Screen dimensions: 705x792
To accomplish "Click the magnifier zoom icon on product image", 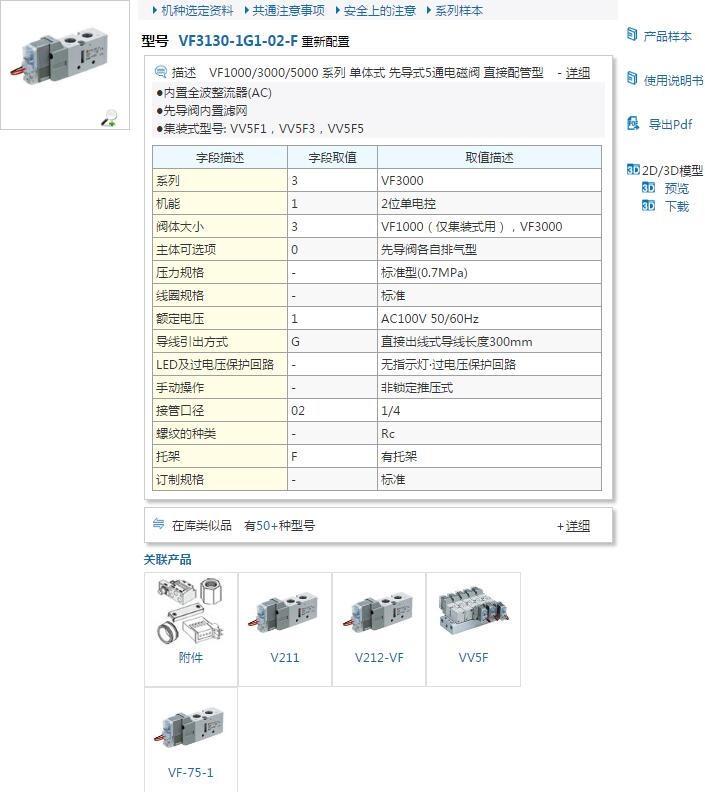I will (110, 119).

━━━━━━━━━━━━━━━━━━━━━━━━━━━━━━

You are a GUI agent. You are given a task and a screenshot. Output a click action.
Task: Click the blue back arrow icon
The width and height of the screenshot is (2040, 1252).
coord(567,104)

━━━━━━━━━━━━━━━━━━━━━━━━━━━━━━

-- OBJECTIVE --
Turn the records that open with the line containing "You are a GUI" and close with the line containing "coord(567,104)" into a two-column CSV with the columns instruction and click_point. Give one row per record, put each value in a single quoted field, and replace line breaks with spaces.

-- ANSWER TO THIS TASK --
instruction,click_point
"You are a GUI agent. You are given a task and a screenshot. Output a click action. Task: Click the blue back arrow icon The width and height of the screenshot is (2040, 1252).","coord(567,104)"